To talk about jazz is to talk about race and race relations in America. Jazz initially arose out of the pain of America’s original sin of slavery. Inspite of its’ emergence from such conditions, it proved to be convergent. Even as the KKK was on the rise and lynchings were commonplace, blacks and whites would find themselves in the same rooms because of jazz.

There was a problem, the big band jazz being performed by African-American’s was more about how jazz could be more classical than European classical music. In short, jazz emerged a second time in 1959 (more on this in later postings), breaking away from the constraints of classical methods, into the art of a skilled set of musicians so in tune with each other that they can play the same song night after night while never sounding the same. Jazz became all about the moment when musical standards, the audience and musicians converge into something that has never existed before. And even today, one can go to a jazz club and experience this emergence and convergence of sounds, styles, and people.
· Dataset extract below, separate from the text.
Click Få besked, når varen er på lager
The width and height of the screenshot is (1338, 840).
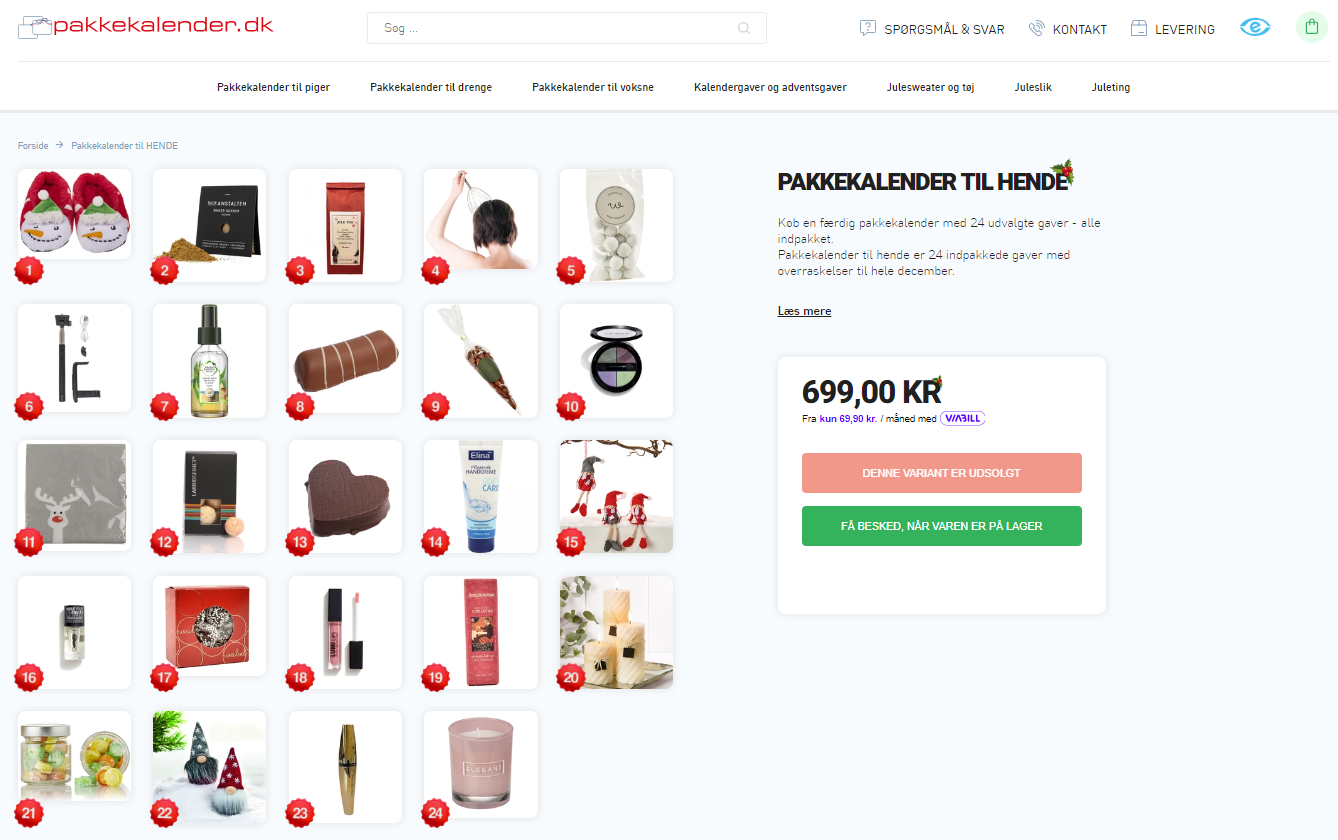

Jazz theology is richly soaked with race as well. It understands that classical theology is good and needed but also recognizes that when one takes a theology textbook off the shelf it almost always has a European bent. Once a jazz theologian has conformed to classical theology, the yearning to improvise becomes unbearable and an emergence takes place…the result is not a rejection of the old but a convergence of moments–What I’m calling Theomoments.

What about your theology? From whom does it come? Why is race not discussed along with our theology? Have you ever noticed that the people who tell you about God all look the same? Are you ready for an emergence? For a convergence?